Barry D. Weiss, M.D. and Serena J. Scott, M.D., College of Medicine, University of Arizona
TIPS FOR DIAGNOSING TREMOR
Tremor, characterized by involuntary, rhythmic and oscillatory movements of a body part, is a common finding in older adults. It can affect quality of life by impeding activities of daily living or simple motor tasks, and increase self-consciousness. Causes range from benign physiological tremors to serious neurodegenerative disorders like Parkinson's Disease (PD). While tremor can be classified according to frequency, amplitude, and situations in which it occurs, it is often more helpful to categorize tremors into syndromes. This Elder Care will review the most common geriatric tremor syndromes.

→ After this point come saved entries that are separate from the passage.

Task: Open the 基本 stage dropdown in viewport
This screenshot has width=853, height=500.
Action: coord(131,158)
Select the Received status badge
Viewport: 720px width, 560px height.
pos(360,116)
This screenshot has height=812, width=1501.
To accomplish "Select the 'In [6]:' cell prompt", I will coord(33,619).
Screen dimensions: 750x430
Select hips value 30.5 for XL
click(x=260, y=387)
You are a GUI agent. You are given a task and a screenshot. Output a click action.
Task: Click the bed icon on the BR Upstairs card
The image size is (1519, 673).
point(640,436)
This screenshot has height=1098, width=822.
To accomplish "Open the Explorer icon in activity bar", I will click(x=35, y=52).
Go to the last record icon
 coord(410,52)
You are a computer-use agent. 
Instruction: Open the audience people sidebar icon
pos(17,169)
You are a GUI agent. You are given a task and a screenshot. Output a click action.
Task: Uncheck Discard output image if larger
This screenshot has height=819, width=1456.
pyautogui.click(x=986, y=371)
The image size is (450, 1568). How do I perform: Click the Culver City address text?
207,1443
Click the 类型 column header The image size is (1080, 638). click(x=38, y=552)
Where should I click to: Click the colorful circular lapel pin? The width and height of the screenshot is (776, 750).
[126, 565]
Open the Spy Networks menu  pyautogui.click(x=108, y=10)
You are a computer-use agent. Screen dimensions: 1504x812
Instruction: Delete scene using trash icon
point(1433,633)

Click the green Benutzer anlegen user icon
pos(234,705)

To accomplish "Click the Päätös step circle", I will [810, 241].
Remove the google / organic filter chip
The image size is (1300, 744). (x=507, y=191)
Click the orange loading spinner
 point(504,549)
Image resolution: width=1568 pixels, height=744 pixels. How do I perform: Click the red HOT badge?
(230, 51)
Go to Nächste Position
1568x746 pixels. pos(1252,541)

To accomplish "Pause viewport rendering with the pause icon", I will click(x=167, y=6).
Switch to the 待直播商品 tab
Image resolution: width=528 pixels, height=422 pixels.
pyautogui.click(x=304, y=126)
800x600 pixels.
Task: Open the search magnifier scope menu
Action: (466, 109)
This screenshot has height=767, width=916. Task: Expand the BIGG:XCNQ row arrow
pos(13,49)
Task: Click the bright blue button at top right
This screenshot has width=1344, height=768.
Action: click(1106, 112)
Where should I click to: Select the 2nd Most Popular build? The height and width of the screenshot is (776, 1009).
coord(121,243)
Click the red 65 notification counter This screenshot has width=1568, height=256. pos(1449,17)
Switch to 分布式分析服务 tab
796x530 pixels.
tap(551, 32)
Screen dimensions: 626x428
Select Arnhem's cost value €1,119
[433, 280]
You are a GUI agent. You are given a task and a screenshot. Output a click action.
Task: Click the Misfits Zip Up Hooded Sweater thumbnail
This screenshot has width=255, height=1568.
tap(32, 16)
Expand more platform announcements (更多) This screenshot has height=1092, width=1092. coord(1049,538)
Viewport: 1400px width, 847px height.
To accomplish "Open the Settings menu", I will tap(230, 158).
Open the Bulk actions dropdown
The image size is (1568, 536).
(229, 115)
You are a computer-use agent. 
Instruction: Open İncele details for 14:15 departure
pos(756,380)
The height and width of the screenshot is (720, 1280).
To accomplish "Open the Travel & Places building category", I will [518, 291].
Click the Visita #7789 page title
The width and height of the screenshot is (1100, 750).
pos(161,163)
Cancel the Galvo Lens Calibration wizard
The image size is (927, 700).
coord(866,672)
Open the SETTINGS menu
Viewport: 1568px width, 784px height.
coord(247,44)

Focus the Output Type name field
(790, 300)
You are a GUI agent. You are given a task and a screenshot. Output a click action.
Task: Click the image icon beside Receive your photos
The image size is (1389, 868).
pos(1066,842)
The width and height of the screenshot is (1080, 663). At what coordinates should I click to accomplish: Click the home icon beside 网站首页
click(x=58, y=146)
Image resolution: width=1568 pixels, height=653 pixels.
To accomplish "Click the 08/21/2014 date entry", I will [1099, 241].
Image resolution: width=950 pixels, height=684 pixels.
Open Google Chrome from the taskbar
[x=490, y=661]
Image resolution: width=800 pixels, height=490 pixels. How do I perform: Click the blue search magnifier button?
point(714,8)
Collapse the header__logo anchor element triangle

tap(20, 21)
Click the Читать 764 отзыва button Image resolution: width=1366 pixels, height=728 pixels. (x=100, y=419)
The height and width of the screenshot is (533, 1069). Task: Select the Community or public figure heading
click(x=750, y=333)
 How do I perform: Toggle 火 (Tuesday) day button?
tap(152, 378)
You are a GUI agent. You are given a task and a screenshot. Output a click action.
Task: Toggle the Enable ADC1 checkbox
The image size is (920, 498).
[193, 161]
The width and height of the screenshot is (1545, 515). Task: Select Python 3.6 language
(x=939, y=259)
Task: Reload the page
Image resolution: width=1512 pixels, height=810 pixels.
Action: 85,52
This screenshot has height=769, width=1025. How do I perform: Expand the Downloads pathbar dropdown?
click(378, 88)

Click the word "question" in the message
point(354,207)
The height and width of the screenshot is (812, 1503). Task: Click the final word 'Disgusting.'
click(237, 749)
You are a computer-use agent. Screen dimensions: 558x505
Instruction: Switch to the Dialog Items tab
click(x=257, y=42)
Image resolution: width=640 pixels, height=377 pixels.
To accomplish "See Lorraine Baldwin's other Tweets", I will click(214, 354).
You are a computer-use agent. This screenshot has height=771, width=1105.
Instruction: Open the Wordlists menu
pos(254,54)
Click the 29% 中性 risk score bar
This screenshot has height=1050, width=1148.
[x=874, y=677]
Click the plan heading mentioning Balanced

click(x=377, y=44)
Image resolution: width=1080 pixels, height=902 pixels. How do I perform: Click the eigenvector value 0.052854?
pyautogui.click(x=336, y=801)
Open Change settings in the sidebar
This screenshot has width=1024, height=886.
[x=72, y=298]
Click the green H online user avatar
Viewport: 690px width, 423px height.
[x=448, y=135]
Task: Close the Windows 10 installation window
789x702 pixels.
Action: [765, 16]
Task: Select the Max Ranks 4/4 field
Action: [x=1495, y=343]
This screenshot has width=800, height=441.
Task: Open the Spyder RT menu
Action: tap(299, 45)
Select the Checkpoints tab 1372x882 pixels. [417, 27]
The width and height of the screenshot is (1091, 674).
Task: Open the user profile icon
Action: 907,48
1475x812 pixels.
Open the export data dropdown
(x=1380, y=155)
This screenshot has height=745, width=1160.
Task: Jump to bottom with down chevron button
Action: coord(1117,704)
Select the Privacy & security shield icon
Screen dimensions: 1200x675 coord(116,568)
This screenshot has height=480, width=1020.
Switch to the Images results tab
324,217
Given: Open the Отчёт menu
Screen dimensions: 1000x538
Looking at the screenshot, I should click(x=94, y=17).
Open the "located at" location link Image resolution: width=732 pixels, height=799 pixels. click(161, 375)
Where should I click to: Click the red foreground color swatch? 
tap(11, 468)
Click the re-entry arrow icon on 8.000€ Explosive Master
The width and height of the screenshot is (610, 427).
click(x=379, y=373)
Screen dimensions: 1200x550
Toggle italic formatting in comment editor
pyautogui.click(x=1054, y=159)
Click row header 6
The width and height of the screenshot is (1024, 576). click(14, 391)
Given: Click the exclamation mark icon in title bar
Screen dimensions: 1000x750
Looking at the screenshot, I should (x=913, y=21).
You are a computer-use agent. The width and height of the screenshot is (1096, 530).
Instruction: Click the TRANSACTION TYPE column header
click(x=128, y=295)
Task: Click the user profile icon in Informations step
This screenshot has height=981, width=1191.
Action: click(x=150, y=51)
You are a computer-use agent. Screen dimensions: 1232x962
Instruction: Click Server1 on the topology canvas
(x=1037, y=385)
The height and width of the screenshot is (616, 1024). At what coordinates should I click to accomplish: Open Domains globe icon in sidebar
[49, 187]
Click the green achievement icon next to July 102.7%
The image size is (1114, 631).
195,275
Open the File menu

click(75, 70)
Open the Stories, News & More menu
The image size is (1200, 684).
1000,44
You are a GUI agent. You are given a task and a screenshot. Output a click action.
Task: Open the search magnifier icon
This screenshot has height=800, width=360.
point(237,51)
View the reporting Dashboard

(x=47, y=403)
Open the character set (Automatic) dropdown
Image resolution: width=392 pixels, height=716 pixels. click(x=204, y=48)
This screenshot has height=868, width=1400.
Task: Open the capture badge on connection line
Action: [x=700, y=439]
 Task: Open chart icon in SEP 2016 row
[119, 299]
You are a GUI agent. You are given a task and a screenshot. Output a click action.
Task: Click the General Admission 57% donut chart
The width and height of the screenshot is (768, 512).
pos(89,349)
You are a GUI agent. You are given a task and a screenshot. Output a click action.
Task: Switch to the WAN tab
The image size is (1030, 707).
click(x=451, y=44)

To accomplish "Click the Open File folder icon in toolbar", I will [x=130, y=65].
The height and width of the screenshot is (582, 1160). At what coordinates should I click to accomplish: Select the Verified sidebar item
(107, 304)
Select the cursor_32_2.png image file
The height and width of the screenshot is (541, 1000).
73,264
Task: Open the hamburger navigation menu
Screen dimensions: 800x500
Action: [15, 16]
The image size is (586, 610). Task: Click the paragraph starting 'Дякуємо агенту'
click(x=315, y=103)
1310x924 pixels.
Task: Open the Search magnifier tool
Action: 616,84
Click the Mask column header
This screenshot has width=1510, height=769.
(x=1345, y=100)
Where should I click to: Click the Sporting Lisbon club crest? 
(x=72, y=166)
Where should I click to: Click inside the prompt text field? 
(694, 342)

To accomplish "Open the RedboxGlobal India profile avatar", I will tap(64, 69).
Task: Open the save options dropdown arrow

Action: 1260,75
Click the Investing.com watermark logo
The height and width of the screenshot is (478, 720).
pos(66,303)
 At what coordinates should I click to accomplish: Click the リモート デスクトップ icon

Parkinsonian Tremor is a resting tremor; it occurs when the affected body part is at rest, such as when the arm and hand are resting in a person's lap. The tremor decreases with directed action, such as pointing to an object or to one's nose. Resting tremor is typical of classic PD, in which the tremor often begins unilaterally. Tremor may be the only presenting symptom of PD, though patients often show other signs of the disease, such as rigidity, cogwheeling, bradykinesia, or gait difficulty. A similar tremor occurs in drug-induced Parkinsonism. Common offending drugs are metoclopramide and the phenothiazines (including the anti-emetic, promethazine).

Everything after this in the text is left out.